For Immediate Release
October 17, 2008

Operation Bite Back II: 1500 More Captive Mink Released
Raid on Oregon Fur Farm by Animal Liberationists is Seventh Since April

Astoria, Oregon According to a communique received by the North American Animal Liberation Press Office, 1500 captive mink were released last night from a fur farm on Simonsen Road in Astoria, Oregon. The raid is the third in Oregon this year, and the seventh in North America this season. Together with raids in Washington, Utah and Canada reported since April, thousands of captive wild animals have been given the chance for freedom this year from profit-hungry breeders.

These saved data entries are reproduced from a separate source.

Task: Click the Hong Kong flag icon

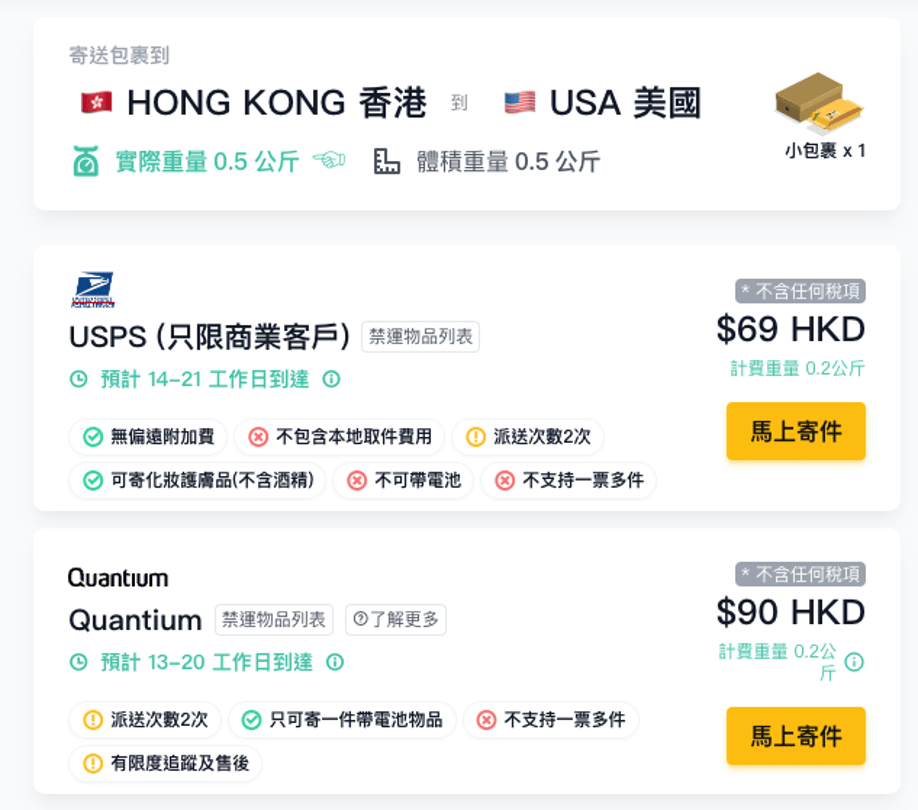Action: 97,102
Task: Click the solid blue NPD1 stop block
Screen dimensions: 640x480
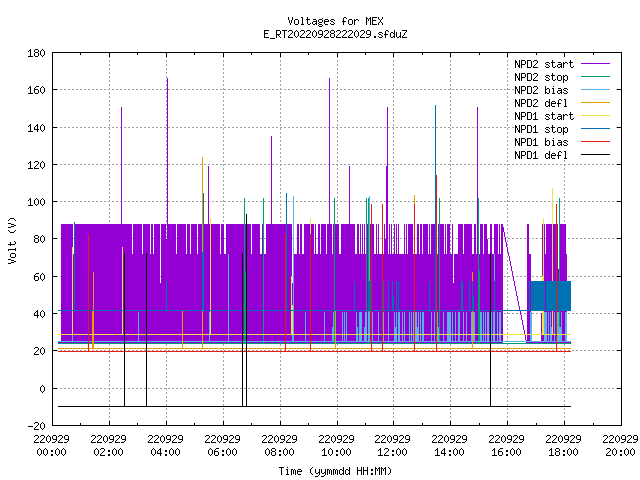Action: click(x=551, y=296)
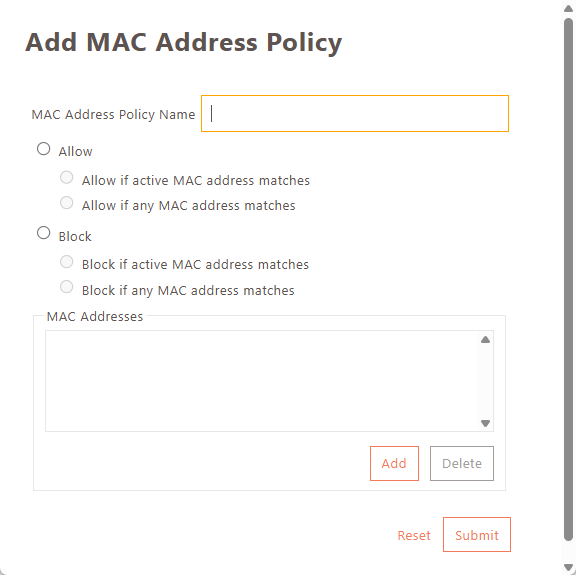Screen dimensions: 576x575
Task: Click the Add MAC Address Policy heading
Action: (184, 43)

The communique reads, in part:
“About 1,500 mink were released from their cages with at least 200 of these being breeding stock. The fact that there is no fence around this farm should help ease their escape. I would like to close by offering apiece of advice to the owners of this farm, to the owners of the other farms in the Astoria, OR area (it was simply by luck of the draw that your farms weren’t chosen), and to ALL fur farmers: find a new profession. fur farmers are a dying breed. get out before you are forced out. “your laws will have no meaning past the setting of the sun.”

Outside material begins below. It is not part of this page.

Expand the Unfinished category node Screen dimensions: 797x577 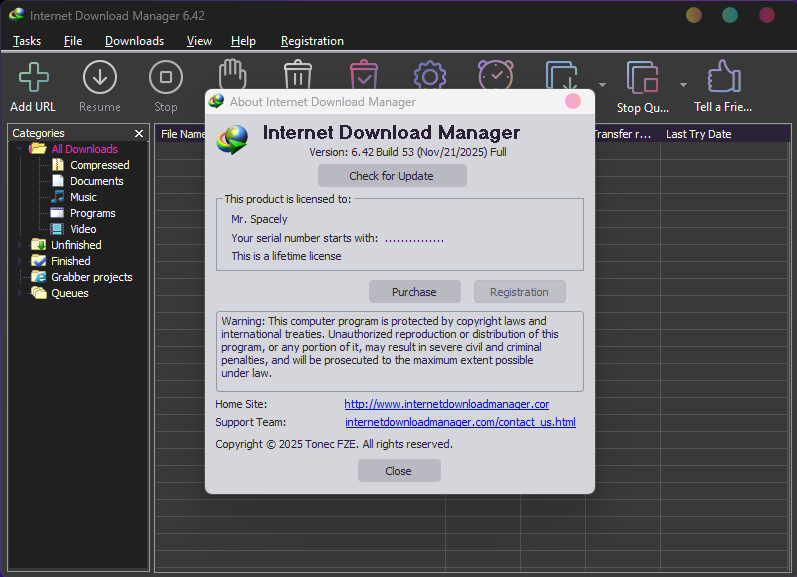[19, 245]
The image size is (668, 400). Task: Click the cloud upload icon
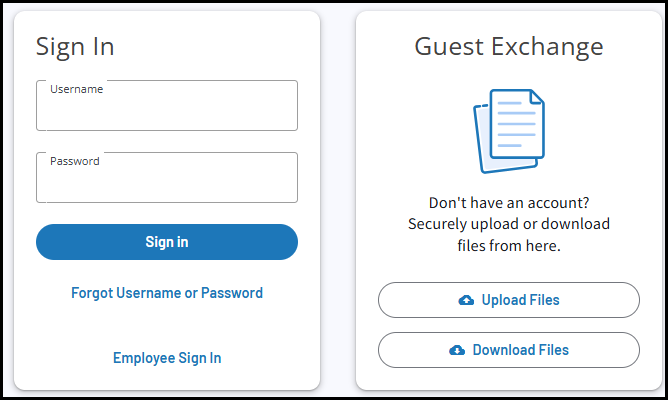pos(466,300)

Imprisoned in cages for life, fur-bearing animals are forced to endure intensive confinement, compared to the miles of territory these animals would enjoy in the wild – their natural state. The natural instincts of these captive animals are completely frustrated; self-mutilation, sickness, infection, poor sanitation and the sheer stress of confinement lead animals to premature death. When they survive, animals of sufficient size are killed by anal electrocution or gassing, then skinned. Whereas reports from the fur industry have surfaced that liberations were harmful to the animals, the Animal Liberation Front (ALF) and other organizations have a long history of successfully releasing animals into the wild. In addition to liberating the wild animals destined for a certain, painful and agonizing death, another goal of liberationists is to cause economic damage to fur farms; dozens of fur farming operations have seen economic ruin since “Operation Bite Back” began by the ALF in the 1990s.

“The fur industry wants the public to believe that most of the mink liberated are recaptured or killed after being freed, but this is not the case; and I would argue that even if some are recaptured, at least they have been given a chance at what everyone deserves, a chance to live free” stated Camille Hankins, a Press Officer with the Animal Liberation Press Office. “Contrary to the rhetoric of those who profit from the imprisonment and killing of these beautiful, wild creatures, scientific studies have proven captive mink have the innate ability to survive in the wild, do not decimate other animal populations or the environment, and do not carry away small children or pets.”